A few things you probably didn't know:
- The Peanut Butter: Brad Pitt actually ate a ridiculous amount of peanut butter during filming. He reportedly preferred the smooth kind over crunchy for the "character's" taste.
- The Length: The initial cut of the movie was even longer. Martin Brest is notorious for his perfectionism, which is partly why he hasn't made a movie since the 2003 disaster Gigli.
- The Accent: That Jamaican Patois scene in the hospital? Pitt actually worked with a coach for that. While it was mocked, some linguists have noted it wasn't as bad as the critics made it out to be—it was just incredibly jarring in the middle of a posh New York drama.
How to watch it today
If you’re going to sit down with the Brad Pitt movie Meet Joe Black tonight, don't do it while you're scrolling on your phone.

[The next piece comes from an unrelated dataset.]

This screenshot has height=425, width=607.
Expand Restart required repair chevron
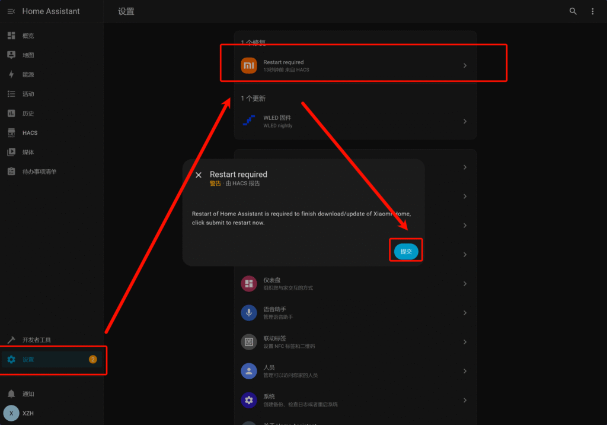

It’s not a "background" movie. You have to let the slow pace wash over you. It’s meant to be an experience, not a plot-delivery system.
Actionable steps for the ultimate viewing:
- Block out four hours. You need the three hours for the film and at least an hour afterward to just sit in silence and think about your life.

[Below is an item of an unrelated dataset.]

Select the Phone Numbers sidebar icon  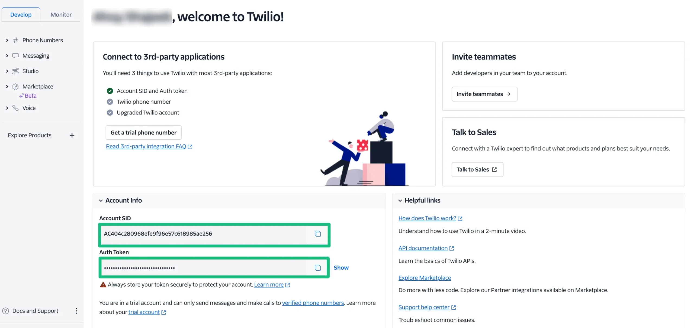click(16, 40)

- Audio matters. Because of Thomas Newman's score, use good speakers or headphones. The sound design is surprisingly intricate.
- Watch "Death Takes a Holiday" (1934) first. If you’re a film nerd, seeing where the story started makes you appreciate the changes Martin Brest made. The original is much more of a "spooky" Gothic romance.
- Pay attention to the food. Food is used throughout the film as a symbol of human sensory experience. The peanut butter, the dinner parties, the cake. It’s all about the physical world vs. the spiritual one.
The Brad Pitt movie Meet Joe Black is a rare beast. It’s a big-budget, slow-moving, philosophical romance that doesn't care if you're bored. It knows that life is long, death is permanent, and sometimes, the only thing that makes sense is a spoonful of peanut butter and a dance on a pier.
If you find yourself thinking about the ending days after you watch it, you've caught the "bug." It’s a movie that stays in the corners of your mind, reminding you that "to have loved and been loved" is really the only metric that counts in the end.
Where to go from here
If you enjoyed the themes of this film, you should check out the work of Ernest Becker, specifically The Denial of Death. It’s the non-fiction version of what Bill Parrish is going through. Also, look into the filmography of Anthony Hopkins during this period—The Remains of the Day offers a similar look at a man realizing the weight of his choices far too late.
For more modern takes on these themes, A Ghost Story (2017) provides a much more experimental look at the afterlife that feels like a spiritual successor to Joe Black's curiosity.
Watching this film isn't just about seeing Brad Pitt in his prime; it's about checking in with your own mortality. It sounds heavy, because it is. But as Bill Parrish says, "That's life."